The physician’s established working diagnoses and clinical impression must be consistent with patient findings, and the plan of action must be consistent with the patient’s diagnoses, Krauss says. As a CDI specialist reviews the record for completeness and accuracy of the physician’s clinical documentation, he or she should incorporate a process of assessing the documented patient’s chief complaint, the physician’s history of present illness and the physical exam (review of exams) to determine support for the diagnoses made, the plan of treatment, and whether the overall care appears to be medically appropriate.
 
“It’s not just about the buzzwords, it’s about getting the physician’s thoughts down on paper,” Krauss says.
 
To this end, a CDI specialist can serve as an advocate for the physician and patient in demonstrating the severity of illness, providing feedback to the physician on key documentation points and clinical considerations which may be of concern to the physician, but with which he or she has not provided definitive documentation in the patient’s record.
 
Here’s an example to illustrate this point:
A 78-year-old woman is admitted to the hospital with shortness of breath.
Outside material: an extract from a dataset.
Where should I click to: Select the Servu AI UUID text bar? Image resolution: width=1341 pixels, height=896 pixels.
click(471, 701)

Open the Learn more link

Her history and physical exam reveal no previous diseases except for a remote history of pulmonary embolism 10 years ago. Her breathing rate is 28 times/minute and her oxygen saturation is down to 74%. The patient received 15 liters oxygen nonrebreather mask as part of respiratory management. However, when attempts were made to wean the patient off oxygen, her saturations dropped below 85%. Workup for MI and pulmonary embolism ensued. The workup for pulmonary embolism revealed a strong clinical likelihood for emphysema and pulmonary hypertension (the patient had significant exposure to second hand smoke from her husband).
 
The physician noted the results of the abnormal diagnostic tests in the record but did not explicitly document the clinical significance or cause and effect relationship between the hypoxemia and the possible clinical diagnoses suggested. The physician wished to perform a pulmonary function test to determine the status capacity of the lungs and perform an echo to determine the status of the heart and any possible heart disease. The patient and family refused further patient workup and she was subsequently discharged home on home oxygen. The final diagnoses as listed in the discharge summary appeared as follows:
·        Hypoxemia
·        Emphysema
·        Hypertension
·        Senile dementia
·        Depressive disorder
           
Because the emergency physician didn’t tie the diagnoses of pulmonary hypertension or emphysema to the patient’s initial symptoms, the coder eventually had to report hypoxemia as the primary diagnosis, resulting in a DRG assignment of 208 (Other Respiratory System Diagnoses without MCC) for a two-day stay—a sure target for a RAC contractor, Krauss says. In this case, the absence of the third “R” was the culprit. A good CDI specialist should work with the physician to get him to relate his clinical impression to the symptomology.
 
Good documentation starts in the ED and the patient’s history and physical, “not fishing for a diagnosis from the progress notes,” Krauss says. “The real role of the documentation specialist is to get the record to speak for itself, beyond the context of diagnoses.”
 
He also recommends that CDI specialists raise their core competencies and knowledge base in medical necessity, working in collaboration with the case manager to create a synergistic process. This ensures clinical documentation in support of medical necessity for admission and continued stay in the hospital, Krauss says.